Daily Reflection for July 27, 2020

DAILY REFLECTION  •  JULY 27  •  Holy Greatmartyr and Healer Panteleimon


If you give alms to the poor, know that as much as you do good works for your fellow man so much you do for yourself and even more for yourself. St. Anthony says: “Both life and death comes to us from our fellow man.” St. Peter Damaskin writes: “As the poor should give thanks to God and love the rich who do them good, so even more should the rich should give thanks to God and to love the poor because they are saved by the Providence of God both now and in the future ages [life to come] because of their alms [Charity]. For without the poor, they not only cannot gain salvation of their souls but they cannot avoid the temptations of wealth.” Alms which are given out of vanity or with disdain do not benefit anything. In earlier times, the wealthy ones brought gold to the hermits and begged them to accept it. It is a rare occurrence that the hermits gladly accepted alms and, when they did accept it, they accepted it out of compassion toward the wealthy ones giving it. The most destitute of men received alms out of compassion! (St. Nikolai Velimirovich, Prologue from Ochrid)

Fr. John’s Reflection

Coming to Him as to a living stone, rejected indeed by men, but chosen by God and precious, you also, as living stones, are being built up a spiritual house, a holy priesthood, to offer up spiritual sacrifices acceptable to God through Jesus Christ. Therefore, it is also contained in the Scripture,

Behold, I lay in Zion a chief cornerstone, elect, precious, and he who believe on Him will by no means be put to shame. (Isaiah 28:16)

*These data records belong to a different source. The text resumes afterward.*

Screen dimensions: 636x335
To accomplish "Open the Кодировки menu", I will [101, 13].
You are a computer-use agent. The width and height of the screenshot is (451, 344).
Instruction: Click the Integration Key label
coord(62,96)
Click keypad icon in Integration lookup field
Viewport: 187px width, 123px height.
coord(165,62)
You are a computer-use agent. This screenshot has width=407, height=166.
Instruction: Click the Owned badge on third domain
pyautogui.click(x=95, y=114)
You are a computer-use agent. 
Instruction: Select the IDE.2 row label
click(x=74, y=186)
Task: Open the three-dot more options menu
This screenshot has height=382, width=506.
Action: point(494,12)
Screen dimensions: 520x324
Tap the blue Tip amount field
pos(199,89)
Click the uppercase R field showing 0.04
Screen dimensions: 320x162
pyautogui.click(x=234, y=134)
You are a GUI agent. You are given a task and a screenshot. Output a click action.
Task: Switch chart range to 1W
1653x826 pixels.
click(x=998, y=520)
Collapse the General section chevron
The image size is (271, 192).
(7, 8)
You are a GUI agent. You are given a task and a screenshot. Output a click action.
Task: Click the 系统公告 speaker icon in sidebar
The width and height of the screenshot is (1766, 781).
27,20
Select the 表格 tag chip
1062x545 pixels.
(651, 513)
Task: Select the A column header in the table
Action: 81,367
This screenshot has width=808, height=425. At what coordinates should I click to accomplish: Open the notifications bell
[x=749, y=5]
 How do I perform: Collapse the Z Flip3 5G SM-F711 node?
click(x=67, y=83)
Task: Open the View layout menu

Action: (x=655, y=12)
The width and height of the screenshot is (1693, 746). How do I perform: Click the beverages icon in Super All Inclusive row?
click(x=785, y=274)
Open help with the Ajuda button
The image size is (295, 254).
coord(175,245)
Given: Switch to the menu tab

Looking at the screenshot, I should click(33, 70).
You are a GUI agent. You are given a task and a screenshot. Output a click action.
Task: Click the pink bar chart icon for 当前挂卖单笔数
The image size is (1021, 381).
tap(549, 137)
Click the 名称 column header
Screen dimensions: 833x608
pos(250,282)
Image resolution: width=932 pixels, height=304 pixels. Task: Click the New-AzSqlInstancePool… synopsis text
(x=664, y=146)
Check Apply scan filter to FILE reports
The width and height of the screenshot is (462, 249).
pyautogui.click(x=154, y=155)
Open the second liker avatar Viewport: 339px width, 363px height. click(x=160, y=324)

Therefore to you who believe, He is precious, but to those who are disobedient,

“The stone which the builders rejected has become the chief cornerstone,” (Psalm 118:22) “A stone of stumbling and a rock of offense.” (Isaiah 8:14)

They stumble, being disobedient to the word, to which they also were appointed.
            But you are a chosen generation, a royal priesthood, a holy nation, His own special people, that you may proclaim the praises of Him who called you out of darkness into His marvelous light; who once were not a people but are now the people of God, who had not obtained mercy but now have obtained mercy.
(1 Peter 2:4-10)

The first letter of the Holy Apostle Peter lays out the Orthodox doctrine of the “royal priesthood,” of which we are all members through Baptism. He first teaches that we come to Christ, the “living stone,” although He was rejected by men. He points to the prophets: Isaiah (and the Psalmist) calling Him the chief cornerstone Who will be a cause for stumbling and offense. The first Israel was disobedient, rejecting the cornerstone and stumbling over Him. Peter equates us (the New Israel) to living stones, and a chosen generation, a royal priesthood, His special people called out of darkness. We living stones will be the Church, who have obtained mercy through Jesus Christ, the chief cornerstone.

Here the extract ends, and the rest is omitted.